● Aim of the exercise:
Identify each line in the rows below that contains the string "screenshot", and copy those lines in full.

● Source data:
-.-.-
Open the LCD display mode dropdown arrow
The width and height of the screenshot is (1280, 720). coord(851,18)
-.-.-
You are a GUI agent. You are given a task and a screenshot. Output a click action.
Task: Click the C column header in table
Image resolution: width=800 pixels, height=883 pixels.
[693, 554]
-.-.-
● Final answer:
The width and height of the screenshot is (1280, 720). coord(851,18)
You are a GUI agent. You are given a task and a screenshot. Output a click action.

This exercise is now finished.